Chiusa l’inchiesta sui bilanci 2012-15 della Casa da gioco, e sui finanziamenti regionali che ne sono derivati, il pm Eugenia Menichetti (nella foto) ha chiesto oggi il processo, depositando le richieste di rinvio a giudizio per gli otto coinvolti nelle indagini.
Ho riassunto qui, nel pezzo per Aostasera.it, le contestazioni mosse agli allora vertici della casa da gioco e a diversi politici (ex assessori regionali alle finanze). Di norma, queste vicende fanno parlare, nell’immediato, per i nomi degli implicati. E’ un elemento indiscutibile, giacché si tratta di figure di rilievo sullo scacchiere politico regionale e il Casinò è una partecipata dell’entità che ogni valdostano ha presente.
C’è anche un aspetto, però, sul quale si riflette poco, ma che dovrebbe essere valutato di più dalla comunità.

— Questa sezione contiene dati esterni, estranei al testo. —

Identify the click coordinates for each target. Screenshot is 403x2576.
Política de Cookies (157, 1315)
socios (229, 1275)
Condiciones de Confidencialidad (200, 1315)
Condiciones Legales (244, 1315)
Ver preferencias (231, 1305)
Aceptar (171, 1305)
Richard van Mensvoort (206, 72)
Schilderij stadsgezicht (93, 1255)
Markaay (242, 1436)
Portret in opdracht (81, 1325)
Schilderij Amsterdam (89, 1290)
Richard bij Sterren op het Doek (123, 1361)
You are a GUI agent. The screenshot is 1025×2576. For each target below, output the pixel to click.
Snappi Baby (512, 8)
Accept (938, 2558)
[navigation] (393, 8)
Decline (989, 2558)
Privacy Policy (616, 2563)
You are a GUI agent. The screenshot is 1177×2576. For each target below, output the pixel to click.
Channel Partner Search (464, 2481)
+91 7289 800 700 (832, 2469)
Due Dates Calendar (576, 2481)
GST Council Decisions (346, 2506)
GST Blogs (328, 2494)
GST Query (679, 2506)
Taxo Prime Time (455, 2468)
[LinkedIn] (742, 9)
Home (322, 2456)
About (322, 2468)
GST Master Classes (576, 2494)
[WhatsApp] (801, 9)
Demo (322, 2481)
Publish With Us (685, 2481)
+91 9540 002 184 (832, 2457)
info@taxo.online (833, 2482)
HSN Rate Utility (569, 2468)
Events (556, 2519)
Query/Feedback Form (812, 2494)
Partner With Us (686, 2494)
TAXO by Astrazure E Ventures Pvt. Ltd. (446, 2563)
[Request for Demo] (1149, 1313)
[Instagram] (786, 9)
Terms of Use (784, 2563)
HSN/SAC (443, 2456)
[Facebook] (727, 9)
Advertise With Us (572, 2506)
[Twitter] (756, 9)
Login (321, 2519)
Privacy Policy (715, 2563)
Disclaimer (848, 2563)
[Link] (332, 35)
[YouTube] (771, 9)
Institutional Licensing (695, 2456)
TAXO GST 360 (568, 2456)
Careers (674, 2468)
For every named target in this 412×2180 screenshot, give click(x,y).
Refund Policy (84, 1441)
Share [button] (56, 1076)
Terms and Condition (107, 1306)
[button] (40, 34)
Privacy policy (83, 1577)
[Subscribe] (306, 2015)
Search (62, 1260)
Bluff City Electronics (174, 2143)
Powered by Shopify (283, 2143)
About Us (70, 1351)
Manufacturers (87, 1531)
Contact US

Premesso che questa è la tesi dell’accusa, che il procedimento deve ancora instradarsi (il Gup non ha ancora fissato la data dell’udienza preliminare) e che vige la presunzione di innocenza fino al terzo grado di giudizio, bisogna riuscire ad andare oltre la “tifoseria”.
A processo non c’è l'”imputato X”, più o meno noto e potente, in quanto tale. C’è per una contestazione legata all’uso di soldi pubblici, quindi della collettività, che, in quanto risorsa finita, se vengono utilizzati per un intervento, non finanziano altri servizi e prestazioni. E se quell’intervento si rivelasse non essere avvenuto secondo i dettami delle leggi (e questo sarà il processo a stabilirlo), allora dei mancati servizi e prestazioni avrà sofferto l’intera comunità. Questo, per come la vedo io, è il punto.